銀 龍 物 語 Epi.03 桜咲け
東京ブランチ
李 平
2年前の北京への里帰りのときのことです。友人と一緒に夕食をとってからの帰り道、実家の最寄り駅の地下鉄出口から何メートルか歩いたところで後ろから母親に声を掛けられました。私が「迎えに来たのになぜ後ろにいたの?」と聞くと、「あなたが道に迷っていないかどうか後ろで見ていたのよ、このあたりは最近工事しているから…」と母は答えました。いくら日本に長く住んでいて故郷の中国への帰国が久しぶりであっても、ここは実家への帰り道だし、たとえ道に迷っても駅から実家までの距離は500メートルしかないのです。やはり母親の心の中では私がいくつになっても未だに不器用な子供であることに変わらないのだとあらためて感じさせられました。
私が不器用であるということについては、父親も母親と同じように考えています。そのため、例えば空港のターンテーブルで私が自分の荷物が直ぐにわかるようにいつも私のトランクに何か変なリボンや紐などを付けてくれるのです。私はそれが恥ずかしくいつも空港でトランクを預ける前にそれを解いて捨ててしまいます。
一番困ったのは何年か前の北京出張のときです。夜に到着の便で北京に到着されるクライアントを空港まで迎えに行く際、何と娘の私が夜遅く一人で空港に行くことを心配して、父親が私と一緒に空港まで行こうとしたのです。私は、最初は冗談かと思い母親に話したところ、二人とも本気で考えていたのです。もし80代のお父さんと一緒に空港でクライアントに会ったら、私のイメージがどうなっていたかと私はそのとき本当に驚いたのでした。
しかし、このような私が年老いた両親を一番心配させたのは、私が40代の頃に建築関連の仕事を辞めて特許という業界に入り、中国の弁理士試験に何回も不合格だったことだったと思います。弁理士試験の度に私は日本から北京の実家に帰って、親を騒がせ、2日間の試験を終え、実家で親とのんびりとした時間を過ごすこともできず、小さい期待と大きな不安ばかりを両親に残してとんぼ返りで日本に戻ってしまうのでした。それは親にも私にも辛いことでした。

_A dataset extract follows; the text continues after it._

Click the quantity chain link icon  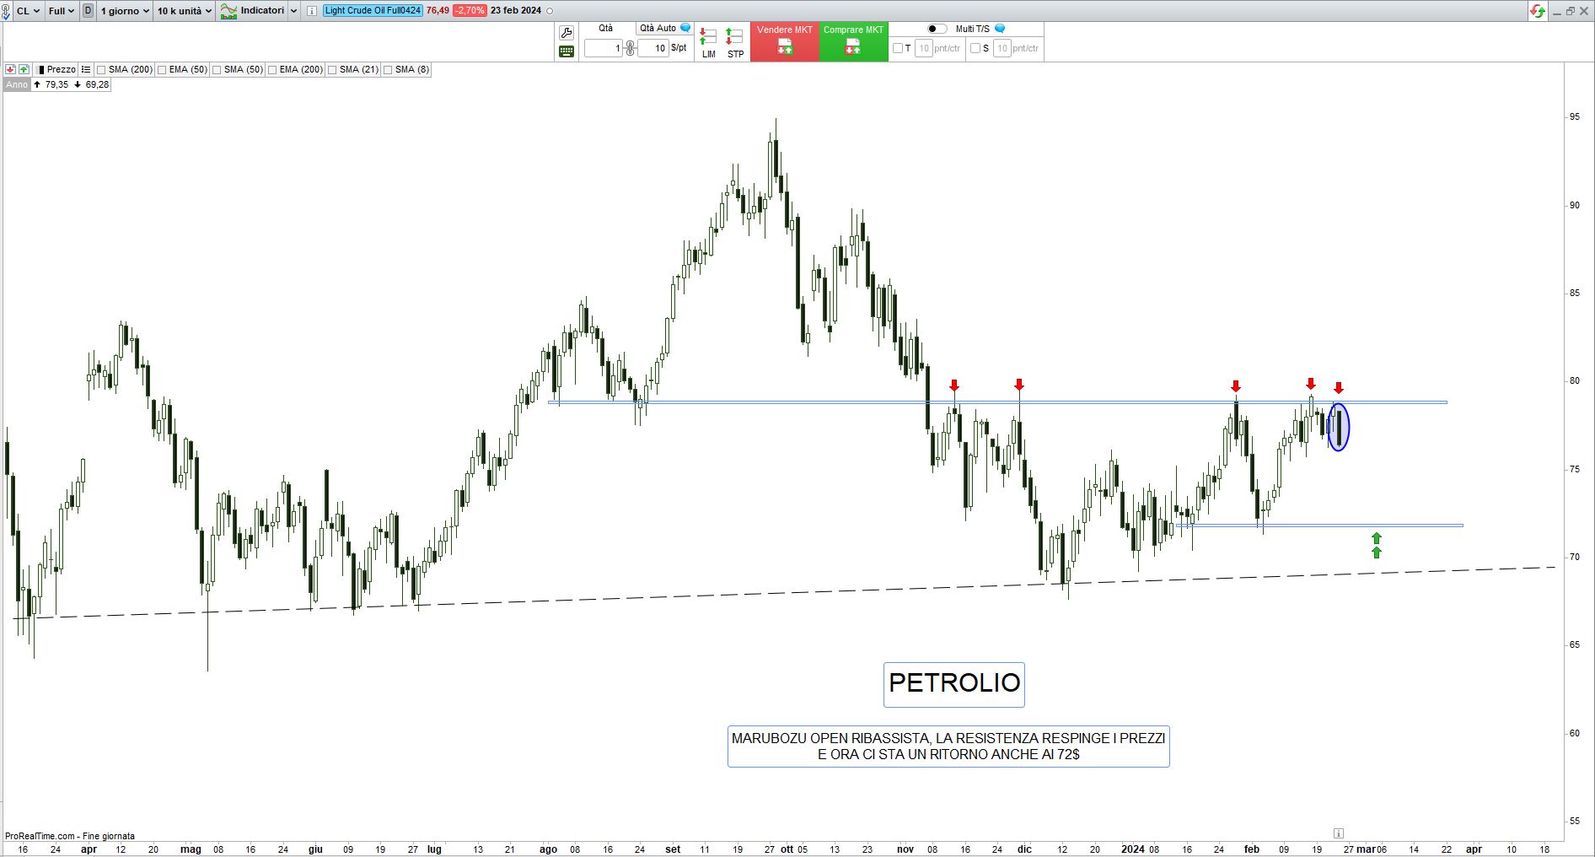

親を心配させたくなくて受験場所を北京以外の地方に移して、親に知らせることなくこっそりと試験を受けて日本に戻ることを考えたこともありましたが、そこまで考えるのはばかばかしいことだと思いこれを実行に移すことはありませんでした。飛行機に乗って中国に受験しに行く私の大騒ぎを止めたのは数年前の中国専利法改正の頃です。この法改正がちょうどよい口実となったからでした。私はこの改正以後、弁理士の資格が無くても、他の面でクライアントの出願のサーポートをすることができると自分に言い聞かせて窓口の仕事に専念しました。
ところが、昨年の初め頃に中国商標代理人試験が十何年振りに再開されるとの話があり、私は商標の仕事もしていたので、自分がどの位のレベルにあるのかを確かめたいと思ってこの試験を受験することを決めました。他にも理由があります。昨年の春から高校三年生になった息子が大学受験を考え初めていたので、息子には何も言いませんでしたが、「こんな歳の親でもチャレンジ精神を持って頑張っているよ」ということを息子に示したいと思ったからでした。息子の大学の受験勉強の刺激になることを期待したのでした。国の政策により試験で合格点をとっても正式な商標代理人資格証明書が発行されませんでしたが、私は3科目の試験に全て合格することができました。その勢いと同僚の勧めで私は弁理士試験の勉強を再開しました。毎晩、夜遅くまで自宅のダイニングテーブルで過去問を解いていました。するといつしか息子が勉強の道具を持って自分の部屋から出てきて、ダイニングテーブルの向こうに座るようになりました。
こうして弁理士試験の勉強をがんばったのですが、私の弁理士試験の合格を一番喜んでくれているのは、やはり故郷にいる両親です。母親から「あなたの試験の結果を何回も聞こうと思ったけど、怖いから聞かなかった」との話を後で聞いて、私は涙が出そうになりました。
先日、息子の大学のセンター試験がありました。私は試験から帰ってきた息子の顔色をこっそりと窺って息子は試験が上手くできたのだろうかと考えていたとき、自分の両親も試験から帰った私の顔を心配しながら見ていたに違いがないとふと思いました。
異国の地、日本に住んでから20年が過ぎました。里帰りは年1回、多くても2回くらいです。両親はもう80歳を超えているのですが、私が日本へ戻るとき、以前と同じように毎回空港まで変わることなく見送りに来てくれます。その時の空港での別れがもっと辛いとわかっていても、最後まで私と一緒にいたいという親の気持ちが痛いほど私には伝わってきます。私は今年の4月から3ヶ月間の北京出張の機会があります。北京に戻ったら、たくさん親孝行をしたいと思っており、今いろいろな計画を立てているところです。
その時、まだ一度も見たことのない、実家の隣にある玉淵譚公園の桜※が咲いていてくれれば、それは私の学生時代にはまだ苗木であり花を咲かせるほど大きくはなかったのですが、きっと両親と私にとって最高の里帰りになるだろうと今から楽しみにしています。
※玉淵譚公園の桜
玉淵潭公園が桜の名所になったのは、1972年に国交正常化のために北京を訪れた田中角栄首相が中国に贈った桜の苗木1000株のうち、180株を同公園が育てることになったことがきっかけです。その後、中国国内の品種も加えられて計2000株の桜が咲く名所になりました。
北京における桜の最大の名所であり、毎年、桜の季節には日中の交流活動が行われており、また、北京在住の多くの日本人が花見に訪れています。節目の年には、政府関係者による記念行事も行われています。